======== Exercise materials ========

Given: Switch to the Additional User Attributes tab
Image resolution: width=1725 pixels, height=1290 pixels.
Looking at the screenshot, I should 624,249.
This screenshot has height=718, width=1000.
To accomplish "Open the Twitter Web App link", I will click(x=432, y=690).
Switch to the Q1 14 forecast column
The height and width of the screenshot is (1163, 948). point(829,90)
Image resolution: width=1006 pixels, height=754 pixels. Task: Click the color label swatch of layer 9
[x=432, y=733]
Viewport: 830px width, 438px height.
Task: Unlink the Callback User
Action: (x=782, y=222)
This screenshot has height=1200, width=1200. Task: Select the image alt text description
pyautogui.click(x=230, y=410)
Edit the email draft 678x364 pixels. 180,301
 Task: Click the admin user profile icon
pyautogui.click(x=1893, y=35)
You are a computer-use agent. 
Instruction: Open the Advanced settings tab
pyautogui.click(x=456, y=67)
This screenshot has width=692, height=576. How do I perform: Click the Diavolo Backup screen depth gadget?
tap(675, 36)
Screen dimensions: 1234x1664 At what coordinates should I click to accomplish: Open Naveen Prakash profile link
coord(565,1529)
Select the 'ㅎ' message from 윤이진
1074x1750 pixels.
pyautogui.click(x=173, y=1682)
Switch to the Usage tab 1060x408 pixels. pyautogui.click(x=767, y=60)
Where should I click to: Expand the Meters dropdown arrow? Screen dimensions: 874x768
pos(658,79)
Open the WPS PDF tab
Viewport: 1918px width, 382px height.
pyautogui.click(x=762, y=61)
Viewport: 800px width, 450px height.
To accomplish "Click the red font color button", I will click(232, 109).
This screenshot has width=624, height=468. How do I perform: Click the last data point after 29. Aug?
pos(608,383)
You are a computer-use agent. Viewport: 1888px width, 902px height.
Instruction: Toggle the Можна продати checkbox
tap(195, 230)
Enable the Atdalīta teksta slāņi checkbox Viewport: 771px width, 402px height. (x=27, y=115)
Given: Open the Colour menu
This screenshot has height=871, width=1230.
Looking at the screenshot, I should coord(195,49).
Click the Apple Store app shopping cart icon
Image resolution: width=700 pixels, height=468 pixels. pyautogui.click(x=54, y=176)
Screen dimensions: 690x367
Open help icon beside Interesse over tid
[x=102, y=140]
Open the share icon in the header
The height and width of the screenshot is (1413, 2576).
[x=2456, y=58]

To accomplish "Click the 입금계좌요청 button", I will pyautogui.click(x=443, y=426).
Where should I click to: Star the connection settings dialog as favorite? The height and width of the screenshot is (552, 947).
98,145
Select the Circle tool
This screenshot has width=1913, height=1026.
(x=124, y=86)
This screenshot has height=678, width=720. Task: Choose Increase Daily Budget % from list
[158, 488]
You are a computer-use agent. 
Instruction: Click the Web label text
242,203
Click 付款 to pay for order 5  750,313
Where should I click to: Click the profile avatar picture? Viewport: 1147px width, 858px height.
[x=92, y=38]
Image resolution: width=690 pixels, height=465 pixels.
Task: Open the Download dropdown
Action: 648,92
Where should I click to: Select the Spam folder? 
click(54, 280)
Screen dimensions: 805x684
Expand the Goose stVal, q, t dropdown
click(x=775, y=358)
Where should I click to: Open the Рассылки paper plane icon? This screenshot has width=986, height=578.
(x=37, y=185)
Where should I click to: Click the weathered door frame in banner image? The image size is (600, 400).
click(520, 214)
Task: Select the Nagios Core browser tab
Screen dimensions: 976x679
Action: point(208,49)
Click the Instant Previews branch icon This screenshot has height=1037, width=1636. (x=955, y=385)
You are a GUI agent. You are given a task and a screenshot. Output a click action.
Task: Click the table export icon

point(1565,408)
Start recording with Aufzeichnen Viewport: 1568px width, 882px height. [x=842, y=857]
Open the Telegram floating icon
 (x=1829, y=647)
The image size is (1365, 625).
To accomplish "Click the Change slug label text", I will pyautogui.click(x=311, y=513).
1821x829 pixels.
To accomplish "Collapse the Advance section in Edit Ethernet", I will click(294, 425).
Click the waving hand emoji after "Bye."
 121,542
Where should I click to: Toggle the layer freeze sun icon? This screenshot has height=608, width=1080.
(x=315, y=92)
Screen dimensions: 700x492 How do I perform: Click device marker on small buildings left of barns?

========

[Task prompt]:
Restate word for word the lines above, beginning with the one that contains "Task: Click the table export icon" and ending with the last line.

[Task answer]:
Task: Click the table export icon

point(1565,408)
Start recording with Aufzeichnen Viewport: 1568px width, 882px height. [x=842, y=857]
Open the Telegram floating icon
 (x=1829, y=647)
The image size is (1365, 625).
To accomplish "Click the Change slug label text", I will pyautogui.click(x=311, y=513).
1821x829 pixels.
To accomplish "Collapse the Advance section in Edit Ethernet", I will click(294, 425).
Click the waving hand emoji after "Bye."
 121,542
Where should I click to: Toggle the layer freeze sun icon? This screenshot has height=608, width=1080.
(x=315, y=92)
Screen dimensions: 700x492 How do I perform: Click device marker on small buildings left of barns?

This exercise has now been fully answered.